Retirement is meant to be spent doing the things you’ve always dreamed, or relaxing and enjoying the fruits of your long years of service. However, it is quite noticeable that most retirees do not get to do that. The inability to enjoy retirement is usually due to poor planning. The best time to plan for your retirement is when you are actively working. In this article, we shall look at how to prepare for your retirement within the next ten years. Look at your current lifestyle and envision how you want to live during your retirement. This outlook will provide you a critical insight into what to do before you actually retire. Here are some things to consider doing right now to plan for your retirement in ten years from now.
Diversify Your Investments for Growth
It is natural for many to be risk-averse, but you cannot make any significant gains without taking any risks. Investing is a great way to prepare for a sound financial future during retirement. You should consider diversifying your investments; a right mix of mutual funds, stocks, bonds, and other assets that are well-placed in your risk zone coupled with your liquidity needs and investment timetable is the best approach.
Take a critical look at your income sources and adjust them if necessary to fund your investment and retirement plans.
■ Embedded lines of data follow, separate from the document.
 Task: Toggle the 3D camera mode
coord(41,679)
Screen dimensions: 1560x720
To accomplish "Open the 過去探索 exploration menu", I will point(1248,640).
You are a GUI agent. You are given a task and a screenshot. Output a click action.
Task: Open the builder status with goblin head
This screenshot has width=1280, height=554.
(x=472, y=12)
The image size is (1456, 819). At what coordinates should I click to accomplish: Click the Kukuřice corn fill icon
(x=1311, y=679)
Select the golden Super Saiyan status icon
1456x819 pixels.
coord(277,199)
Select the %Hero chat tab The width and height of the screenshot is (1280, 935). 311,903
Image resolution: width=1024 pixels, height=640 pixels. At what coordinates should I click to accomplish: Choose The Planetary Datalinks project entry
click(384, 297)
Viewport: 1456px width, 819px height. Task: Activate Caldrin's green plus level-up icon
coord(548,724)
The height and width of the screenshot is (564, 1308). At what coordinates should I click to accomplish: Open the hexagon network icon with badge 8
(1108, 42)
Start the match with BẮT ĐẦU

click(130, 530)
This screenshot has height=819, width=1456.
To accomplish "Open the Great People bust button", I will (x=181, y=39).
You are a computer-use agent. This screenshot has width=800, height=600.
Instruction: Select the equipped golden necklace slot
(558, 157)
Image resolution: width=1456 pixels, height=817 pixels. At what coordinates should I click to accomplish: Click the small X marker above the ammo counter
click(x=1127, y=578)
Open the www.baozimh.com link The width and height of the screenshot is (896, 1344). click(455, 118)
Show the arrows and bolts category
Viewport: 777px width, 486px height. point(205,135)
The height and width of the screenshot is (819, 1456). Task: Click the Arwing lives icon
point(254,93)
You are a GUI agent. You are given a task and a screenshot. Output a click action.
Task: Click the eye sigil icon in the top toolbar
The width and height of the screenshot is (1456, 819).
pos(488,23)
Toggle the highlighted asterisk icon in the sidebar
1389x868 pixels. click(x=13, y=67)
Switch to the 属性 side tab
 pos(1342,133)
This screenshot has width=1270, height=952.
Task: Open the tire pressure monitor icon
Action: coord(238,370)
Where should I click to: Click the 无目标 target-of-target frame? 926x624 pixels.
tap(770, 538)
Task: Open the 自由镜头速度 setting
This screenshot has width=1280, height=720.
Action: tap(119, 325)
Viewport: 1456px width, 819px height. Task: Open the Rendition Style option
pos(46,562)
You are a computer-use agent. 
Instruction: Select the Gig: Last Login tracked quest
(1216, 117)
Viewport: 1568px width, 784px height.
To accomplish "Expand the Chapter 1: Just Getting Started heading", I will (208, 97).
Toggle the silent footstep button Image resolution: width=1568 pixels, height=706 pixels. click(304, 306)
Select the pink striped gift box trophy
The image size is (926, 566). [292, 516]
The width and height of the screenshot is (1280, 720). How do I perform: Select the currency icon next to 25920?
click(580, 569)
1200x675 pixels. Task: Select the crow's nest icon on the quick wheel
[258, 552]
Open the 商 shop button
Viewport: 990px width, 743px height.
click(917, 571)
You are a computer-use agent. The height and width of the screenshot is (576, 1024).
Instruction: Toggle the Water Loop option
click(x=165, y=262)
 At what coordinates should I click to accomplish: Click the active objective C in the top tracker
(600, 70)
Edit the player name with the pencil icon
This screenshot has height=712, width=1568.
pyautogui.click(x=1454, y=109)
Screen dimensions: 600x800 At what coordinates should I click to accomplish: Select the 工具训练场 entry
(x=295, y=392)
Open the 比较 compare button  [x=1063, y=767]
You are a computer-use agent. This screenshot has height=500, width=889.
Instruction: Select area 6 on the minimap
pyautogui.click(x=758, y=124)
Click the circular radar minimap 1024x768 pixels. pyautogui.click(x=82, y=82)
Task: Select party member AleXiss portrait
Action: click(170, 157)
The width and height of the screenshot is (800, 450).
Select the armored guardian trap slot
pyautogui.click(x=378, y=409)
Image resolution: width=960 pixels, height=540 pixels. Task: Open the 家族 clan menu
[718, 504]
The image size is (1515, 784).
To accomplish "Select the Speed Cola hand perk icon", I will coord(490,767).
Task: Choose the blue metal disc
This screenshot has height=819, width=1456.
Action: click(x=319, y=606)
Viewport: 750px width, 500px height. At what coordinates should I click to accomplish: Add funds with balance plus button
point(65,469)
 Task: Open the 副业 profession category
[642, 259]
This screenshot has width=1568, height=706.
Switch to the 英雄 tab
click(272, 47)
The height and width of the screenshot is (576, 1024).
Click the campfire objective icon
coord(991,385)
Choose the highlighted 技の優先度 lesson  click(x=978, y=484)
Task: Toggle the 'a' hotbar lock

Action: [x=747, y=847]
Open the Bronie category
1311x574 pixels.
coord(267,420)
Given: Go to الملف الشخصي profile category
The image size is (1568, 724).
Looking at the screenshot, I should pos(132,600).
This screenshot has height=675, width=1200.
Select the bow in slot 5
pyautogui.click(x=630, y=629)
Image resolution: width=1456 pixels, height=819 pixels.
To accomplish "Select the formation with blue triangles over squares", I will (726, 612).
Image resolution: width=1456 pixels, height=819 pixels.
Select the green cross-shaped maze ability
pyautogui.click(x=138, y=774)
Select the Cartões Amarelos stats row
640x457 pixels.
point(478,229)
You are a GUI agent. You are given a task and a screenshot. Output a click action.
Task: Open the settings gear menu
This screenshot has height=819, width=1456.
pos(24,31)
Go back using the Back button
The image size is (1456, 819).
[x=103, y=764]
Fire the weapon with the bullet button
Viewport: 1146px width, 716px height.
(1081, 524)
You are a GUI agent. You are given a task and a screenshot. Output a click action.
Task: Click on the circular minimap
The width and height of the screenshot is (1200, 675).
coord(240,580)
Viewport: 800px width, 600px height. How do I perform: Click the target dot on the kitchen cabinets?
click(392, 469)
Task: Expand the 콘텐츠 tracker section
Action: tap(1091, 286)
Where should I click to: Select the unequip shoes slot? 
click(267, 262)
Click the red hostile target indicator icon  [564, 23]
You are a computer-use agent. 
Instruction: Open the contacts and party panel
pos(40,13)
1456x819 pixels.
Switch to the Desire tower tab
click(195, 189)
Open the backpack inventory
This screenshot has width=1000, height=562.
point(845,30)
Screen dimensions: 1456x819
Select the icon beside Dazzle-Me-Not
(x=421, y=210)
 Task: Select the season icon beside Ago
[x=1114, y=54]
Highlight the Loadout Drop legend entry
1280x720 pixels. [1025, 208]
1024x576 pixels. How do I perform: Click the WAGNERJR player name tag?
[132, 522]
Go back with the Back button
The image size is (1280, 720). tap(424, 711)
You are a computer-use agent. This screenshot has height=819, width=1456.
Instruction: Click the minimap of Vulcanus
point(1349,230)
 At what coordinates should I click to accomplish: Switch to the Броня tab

Having a well-balanced portfolio ensures that you are capable of weathering financial downturns and fund your retirement expenses.
Make Use of Retirement Accounts
Taking full advantage of retirement accounts is another strategic approach to retirement planning. As much as possible, increase the contributions to retirement accounts by the maximum allowed by your 401(k) or IRAs. The goal here is to have enough put away in your 401(k) to qualify for the maximum matching contribution that your employers can offer. If you happen to be above the age of 50, you are allowed by the rules to set more money aside than the regular contribution.
At this stage, you should seriously consider consolidating your accounts. This will make it easier to manage your investments and give you a better idea of your total investment assets. Consider speaking with your financial advisor and even a mesothelioma attorney if you previously worked in an industry that is asbestos-related – there could be potential benefits that you don’t know about.
Reduce Your Debt
Paying off debts while in active service will ensure that you do not have to use your retirement egg nest to pay off accrued debt. Instead of going for credit cards, consider paying cash for most purchases to avoid the percentage interest that comes with it. For example, paying off a credit card that charges 15% interest is like earning 15% on a risk-free investment.
Calculate Your Potential Retirement Income
Look at your current expenditure and the potential income you could make during retirement. Retirement income includes employer pensions and Social Security; others could consist of personal savings and investment accounts. To have a fair idea of your potential maximum expense during retirement, use the old rule of thumb that states that you spend no more than 4% of your portfolio every year. So, for instance, having a 1 million in retirement assets means that your spending should be capped at $40,000 a year. Use this as a benchmark against your current retirement assets and make smart financial decisions today.
If you do not have a retirement plan, now is the best time to start. You must plan carefully, make sound financial decisions and set realistic goals. There is still time on your hands to prepare for the kind of retirement you want.